§ **Entries provided**:
■ ■ ■ ■ ■ ■ ■

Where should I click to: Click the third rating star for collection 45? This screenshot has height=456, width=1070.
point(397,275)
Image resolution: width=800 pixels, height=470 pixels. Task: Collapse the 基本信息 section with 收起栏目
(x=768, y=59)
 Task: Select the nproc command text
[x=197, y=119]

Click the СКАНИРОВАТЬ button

■ ■ ■ ■ ■ ■ ■

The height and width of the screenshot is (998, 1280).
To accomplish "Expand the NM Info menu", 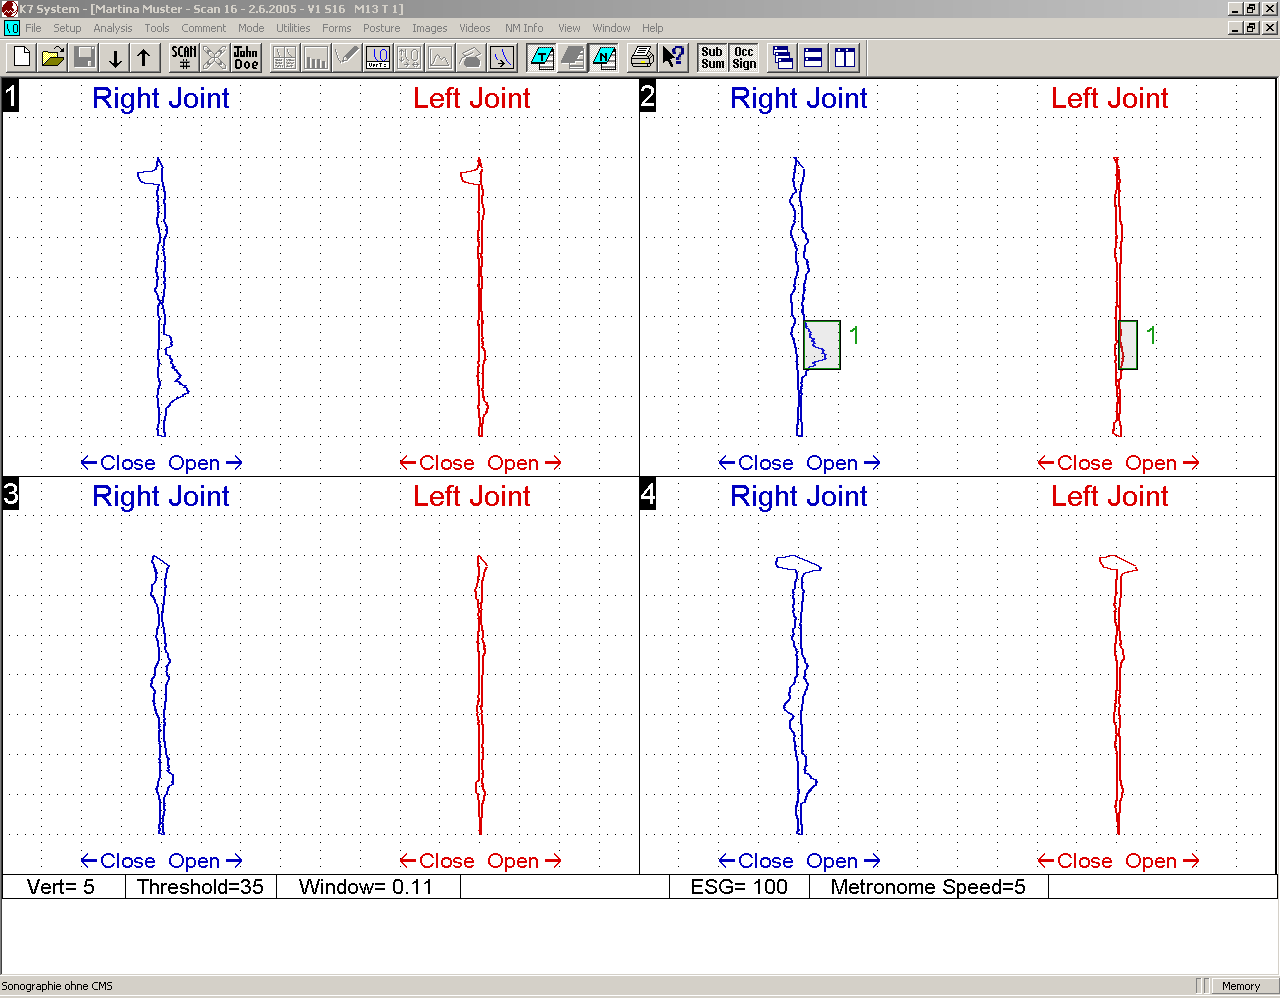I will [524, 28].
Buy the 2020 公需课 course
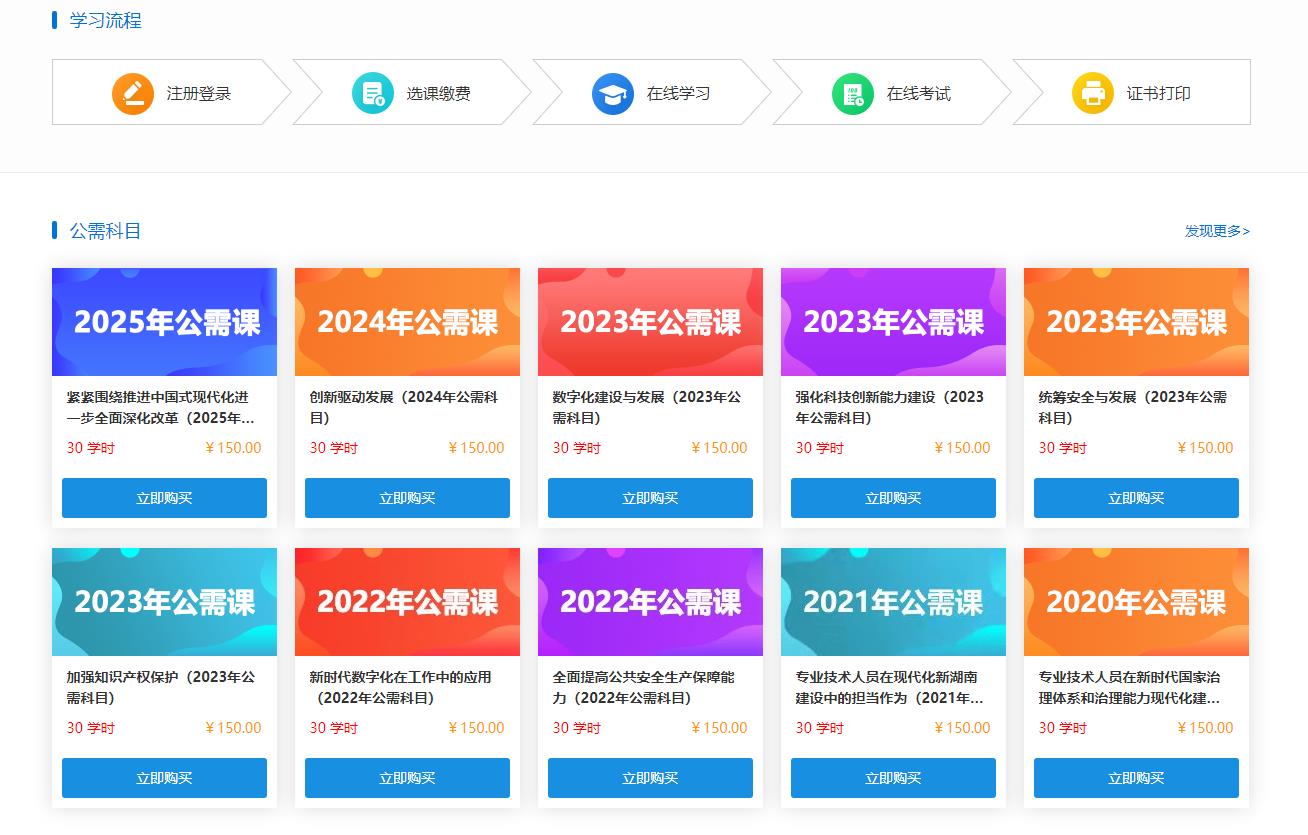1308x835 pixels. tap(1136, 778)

■ ■ ■ ■ ■ ■ ■

§ **Task directions**: Please give back exactly the lines of the listing above that run from the one containing "Where should I" through the one containing "Click the СКАНИРОВАТЬ button", and only those.

§ **Task answer**:
Where should I click to: Click the third rating star for collection 45? This screenshot has height=456, width=1070.
point(397,275)
Image resolution: width=800 pixels, height=470 pixels. Task: Collapse the 基本信息 section with 收起栏目
(x=768, y=59)
 Task: Select the nproc command text
[x=197, y=119]

Click the СКАНИРОВАТЬ button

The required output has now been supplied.